Hoshin Kanri: Setting Management's Compass for Alignment


If management by objectives is so deficient in communicating direction and ensuring cross-functional coordination, then how can managers develop, communicate, and monitor their corporate road maps? The answer is to find an alternative management methodology to disseminate and implement strategic policy in a turbulent operating environment.

Such a planning process already exists. The Japanese call it Hoshin Kanri. The word hoshin is formed from two Chinese characters: ho stands fro “method,” shin means “shiny metal showing direction.” Kanri stands for “planning.” Together, hoshin kanri is used to communicate a “methodology for setting strategic direction,” in other words, a management “compass.”

Hoshin kanri is not a strategic planning tool, it is an execution tool. It is a system to deploy an existing strategic plan throughout the organization. In other words, hoshin management is an idea handler, not an idea generator. It depends on a preexisting statement of direction typically generated by an augmented strategic planning process.

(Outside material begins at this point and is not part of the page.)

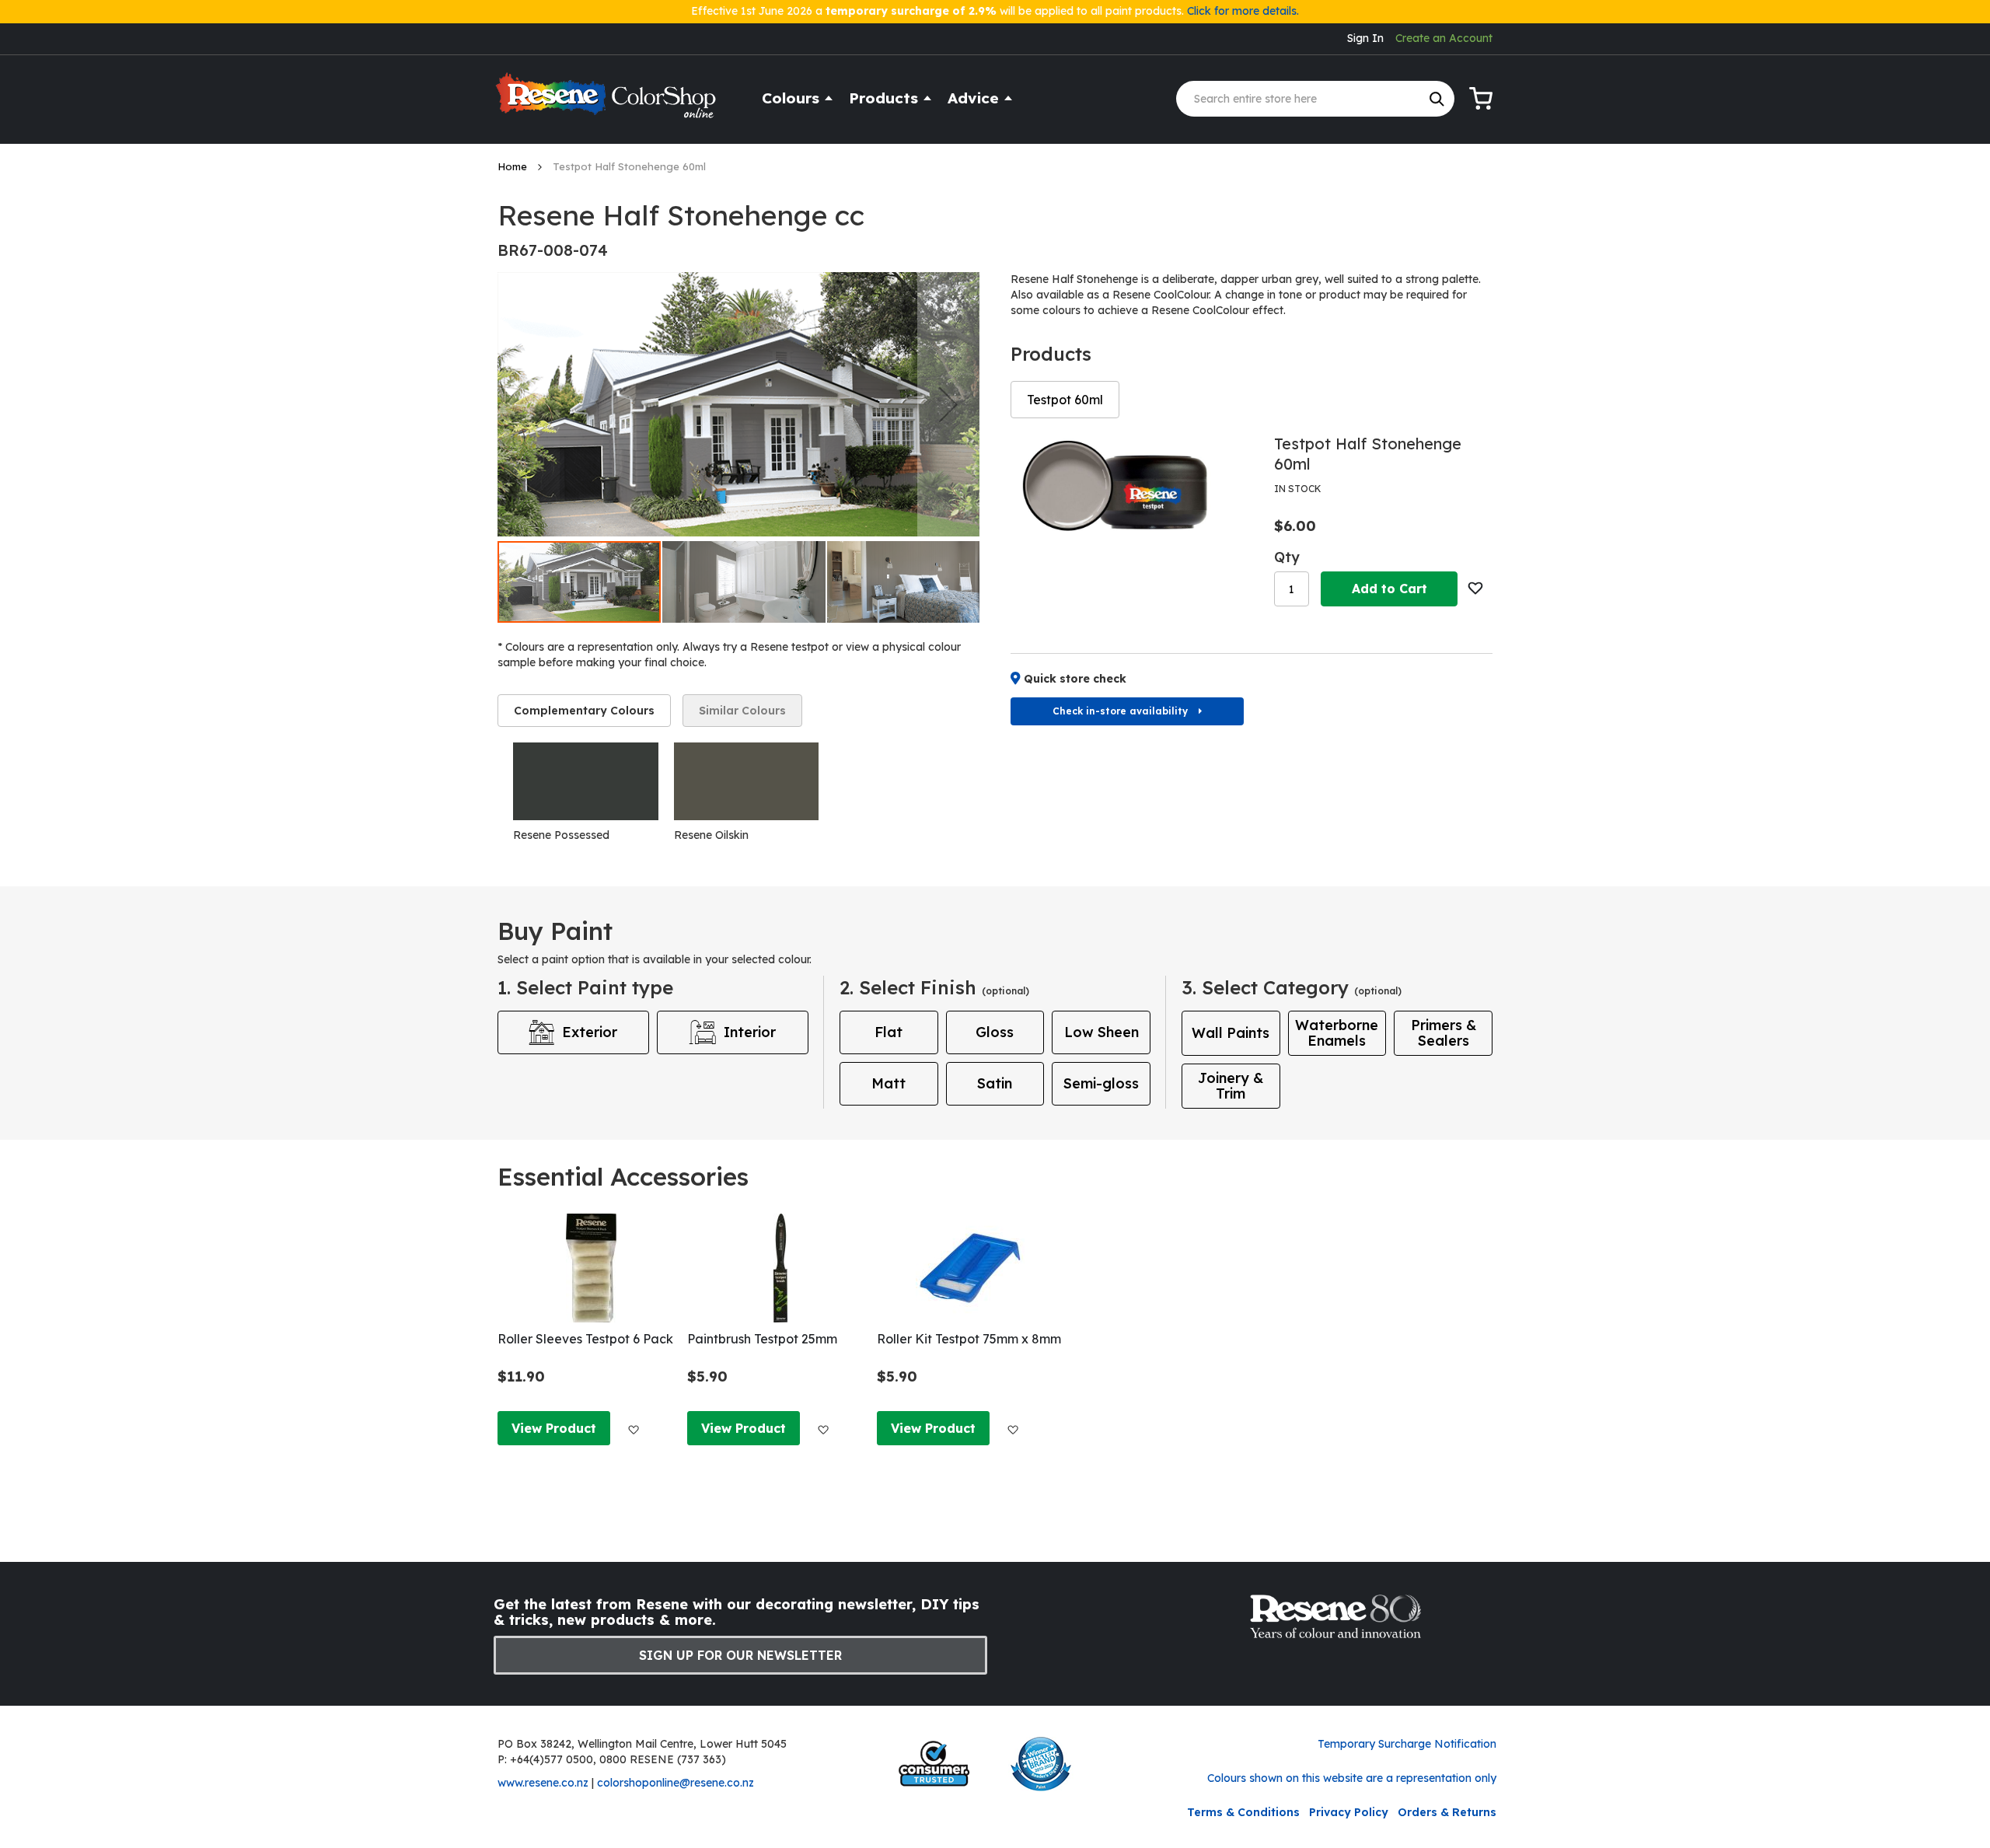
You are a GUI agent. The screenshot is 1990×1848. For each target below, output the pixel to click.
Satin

There are many versions of hoshin kanri. However, certain themes recur in many stages of the planning process, at many levels of the hierarchy, and at many levels of abstraction. These principles include:

  • Align the organization’s goals with changes in the environment.
  • Focus on the vital few strategic gaps.
  • Work with others to develop plans to close the gaps.
  • Specify the methods and measures to achieve the strategic objectives.
  • Make visible the cause and effect linkages among local plans.
  • Continuously improve the planning process.
These principles describe certain basic practices associated with the school of total quality management (TQM). In the context of hoshin kanri, they are specifically applied to achieving dramatic and measurable breakthroughs.

At the heart of hoshin kanri is the Plan-Do-Study-Act (PDSA) cycle. Promoted by w. Edwards Deming, this management cycle (sometimes called the PDCA cycle) is an iterative process. A closed loop system, it emphasizes four repetitive steps:

  • First, start with an idea and create a PLAN to test it.
  • Then, DO adhere to the plan, and take corrective action when necessary.
  • Next, analyze and STUDY discrepancies to identify the root causes of obstacles.
  • Finally, take appropriate ACTion. If the outcome matches expectations, then standardize the process to maintain the gains. If the results were disappointing, then modify the process to eliminate the root cause of remaining problems. In either case, repeat the process starting again with PLAN.
While these steps appear in a linear sequence, when implemented the phases are best thought of as concurrent processes that can continually be improved.

The hoshin kanri process is sometimes described as the SA/PDSA (Study-Act/Plan-Do-Study-Act) cycle. In the face of changing goals and moving targets, the SA/PDSA cycle reminds members of the organization not only to review pas performance, but also to conduct a qualitative assessment of the next important direction. As the environment changes, the organization can modify it strategic priorities to ensure a dominant position in the eye of the customer.

Hoshin Kanri is the system for setting management’s compass toward True North. It is a tool to align people, activities, and performance metrics with strategic priorities. It can be used to communicate direction, coordinate activity, and monitor progress. It enables members of the organization to work together in the most creative way to define and achieve the strategic intent.